May Seeks to Bridge National Divide as Brexit Divisions Persist

(Bloomberg) -- Theresa May urged Britons to abandon the Leave-Remain split that has beset the country since the Brexit referendum in 2016.

After 2 1/2 years of division, it’s time to “put aside our differences and focus on what really matters,” the U.K. premier wrote in a letter to readers of the Daily Express newspaper. In a missive also aimed at squabbling Conservative members of Parliament, she said voters “don’t talk only about Europe,” but rather they care about schools, homes and the National Health Service.

“The sooner MPs agree the right Brexit deal, the sooner we can all get back to dealing with those issues,” May wrote. “It won’t be easy and there is a lot of hard work ahead of us.”

May’s hardest task is to persuade those lawmakers to approve the Brexit deal she’s painstakingly negotiated with the European Union.

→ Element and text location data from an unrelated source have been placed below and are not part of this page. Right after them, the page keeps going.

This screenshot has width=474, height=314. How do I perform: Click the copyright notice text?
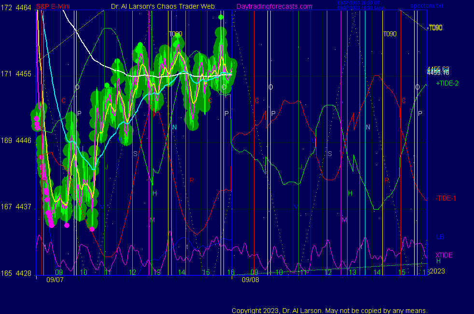[329, 311]
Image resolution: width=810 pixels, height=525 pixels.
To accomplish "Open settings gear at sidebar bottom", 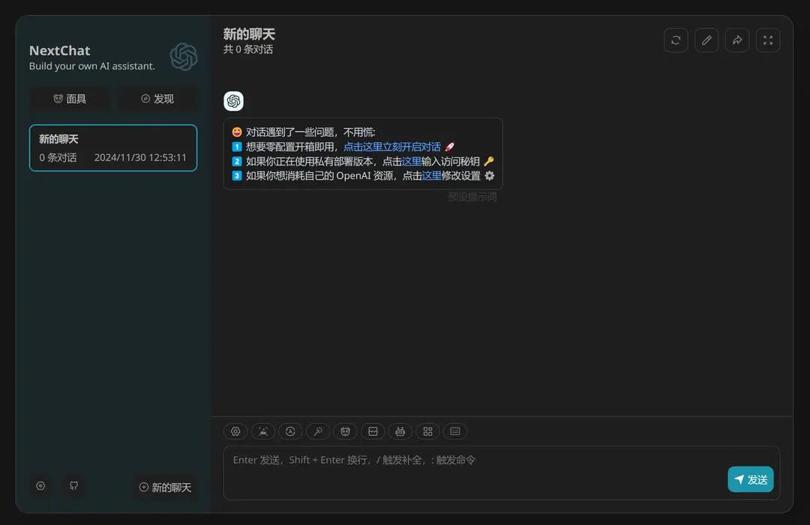I will point(41,485).
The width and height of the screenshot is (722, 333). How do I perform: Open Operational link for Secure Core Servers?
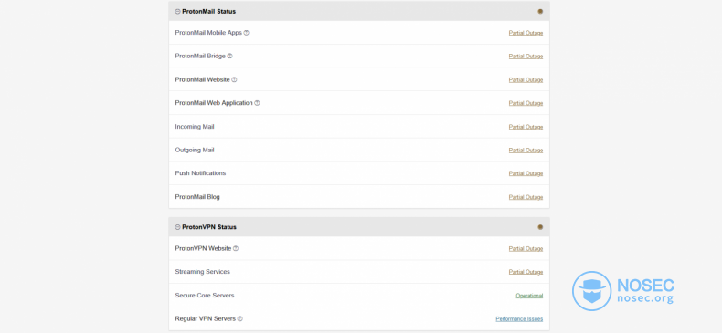[529, 296]
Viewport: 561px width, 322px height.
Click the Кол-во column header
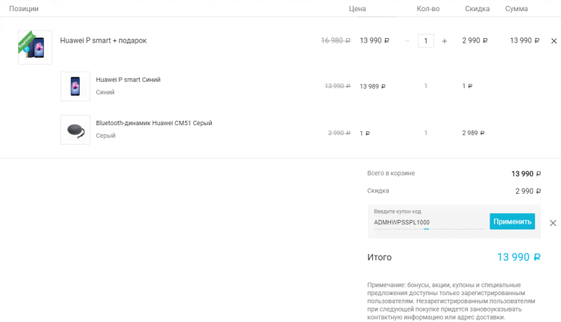428,9
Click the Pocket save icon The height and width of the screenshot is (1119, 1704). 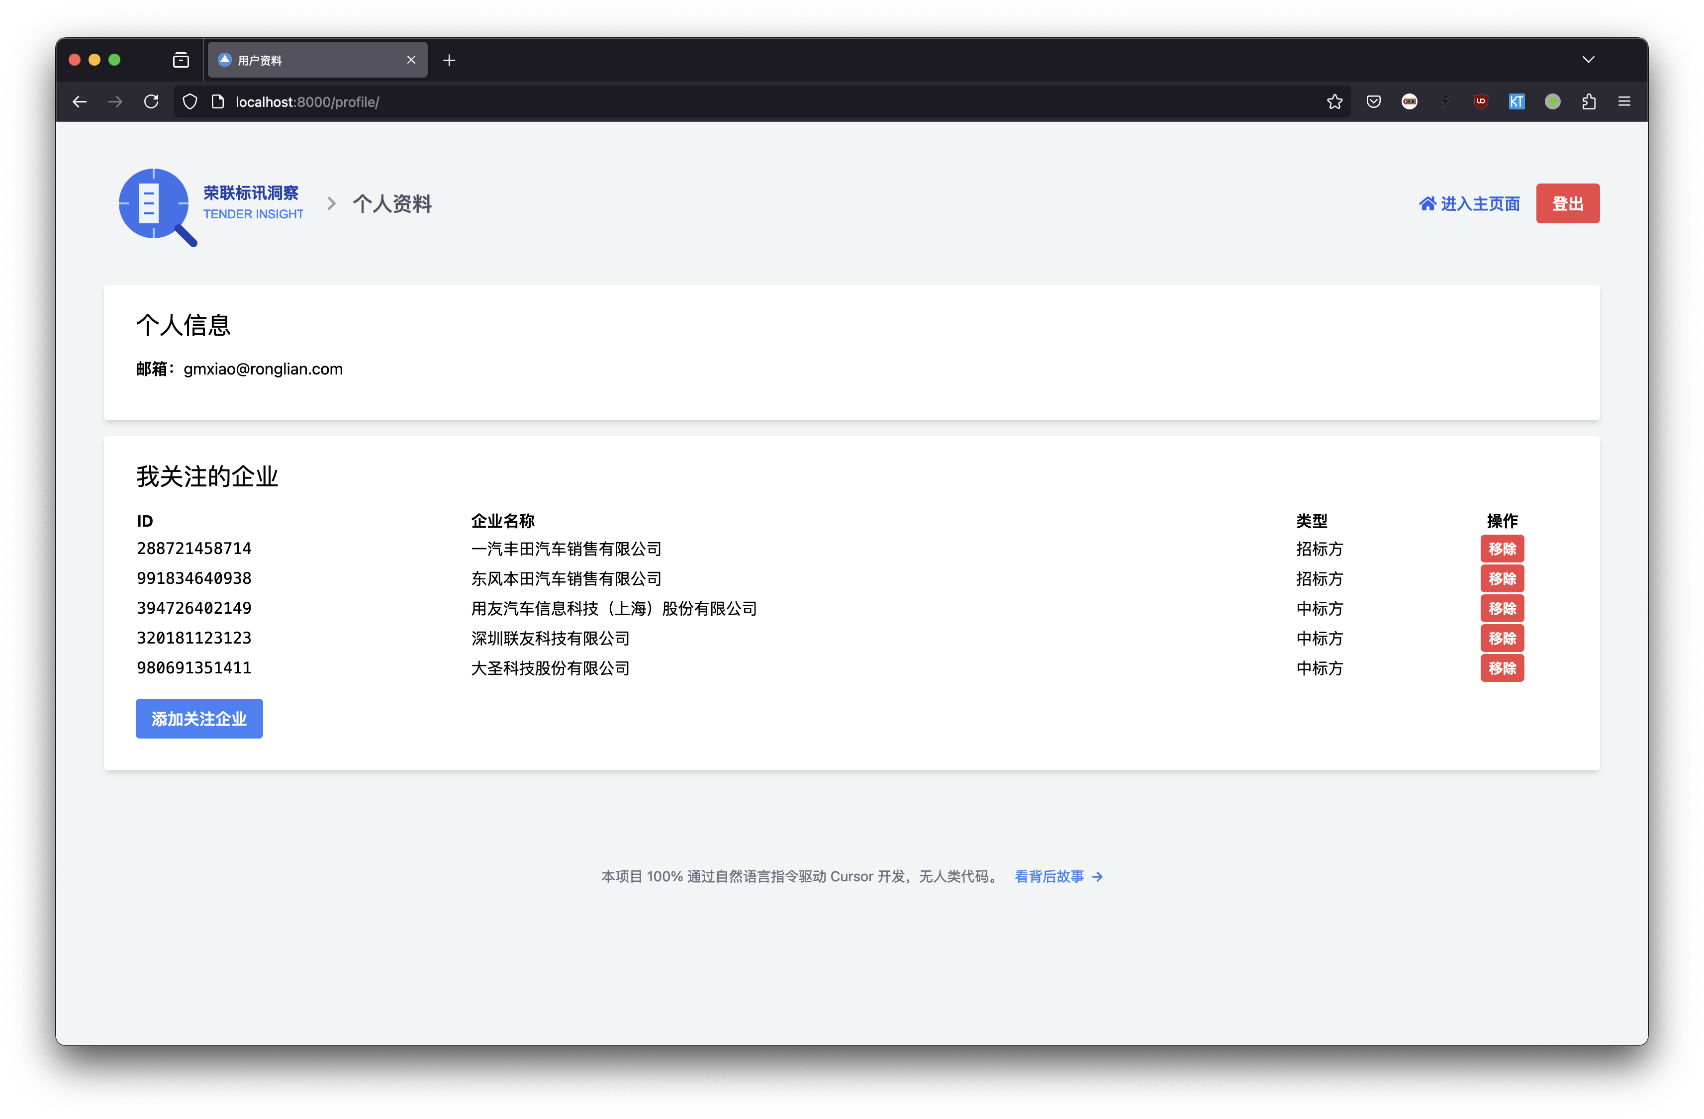1373,102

She pulled a vote on it in Parliament earlier this month, acknowledging she didn’t have the support to win it, and has rescheduled it for the week beginning Jan. 14. She’s also seeking additional reassurances from the EU that might win around her own rebellious lawmakers and her allies in Northern Ireland’s Democratic Unionist Party.

In the meantime, the government has stepped up preparations for a no-deal withdrawal from the bloc on March 29, including asking pharmaceutical companies and supermarkets to stockpile drugs and food, and putting 3,500 troops on standby. While lawmakers return to Parliament on Jan. 7, Brexit Secretary Stephen Barclay will chair a meeting of ministers earlier in the new year in order to plan for Britain’s EU departure, according to a government official.